* **Prompt**
Write the next part of the forum thread below on computing a Poisson process conditional expectation, starting after its last line.

---------- Provided text ----------

Poisson process. Compute $E[N_z-N_t | N_s=3]$

Question

Let $(N_t)_{t \in[0,\infty)}$ be a Poisson process. Let $t<s<z$. Compute

$E[N_z-N_t | N_s=3]$

My idea: Using the fact that Poisson process has independent increments:

$E[N_z-N_t| N_s=3]=E[N_z-N_s+N_s-N_t | N_s=3]= E[N_z-N_s]+ E[N_s-N_t | N_s=3]$

Answer 1

As Henry pointed out $E[N_z-N_s] = E[N_{z-s}] = \lambda (z-s)$ (assuming $\lambda$ is the intensity). Also $E[N_s-N_t | N_s=3] = \frac{3(s-t)}{s}$ (since given $N_s=3$ the arrival times are uniformly distributed in $[0,s]$).

Answer 2

Yes that is the idea.

---------- Data excerpt ----------

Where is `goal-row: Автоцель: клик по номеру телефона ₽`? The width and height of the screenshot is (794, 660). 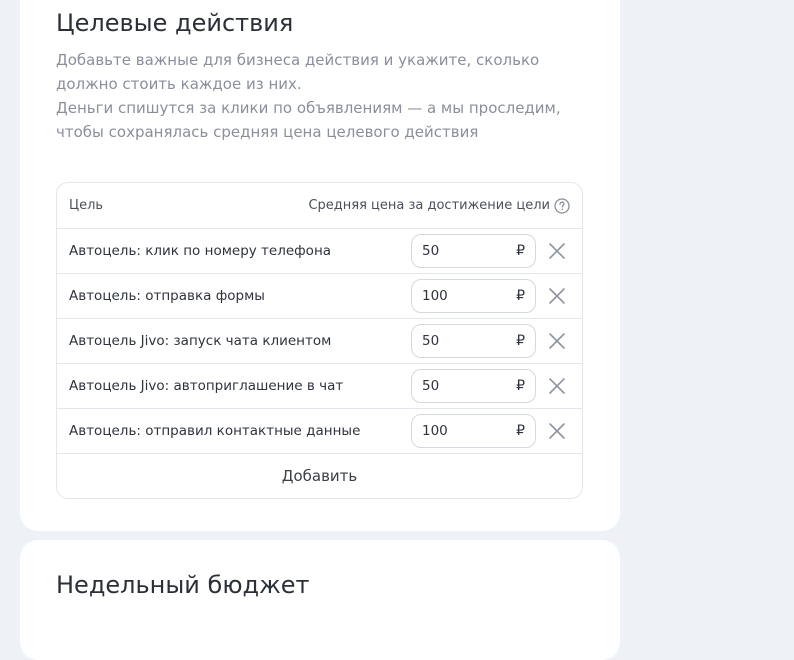
goal-row: Автоцель: клик по номеру телефона ₽ is located at coordinates (320, 252).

----------

* **Result for this exercise**
$\begin{align}\mathsf E[N_z-N_t\mid N_s=3]&=\mathsf E[N_z-N_s+N_s-N_t \mid N_s=3]\\[1ex]&=\mathsf E[N_z-N_s\mid N_s=3]+\mathsf E[N_s-N_t \mid N_s=3]\\[1ex]&=\mathsf E[N_z-N_s]+\mathsf E[N_s-N_t \mid N_s=3]\\[1ex]&=\mathsf E[N_{z-s}]+\mathsf E[N_s-N_t \mid N_s=3]\end{align}$

Now you need to determine what is the conditional distributions of $N_s-N_t$ given $N_s=3$.

Binomial(3,(s-t)/s)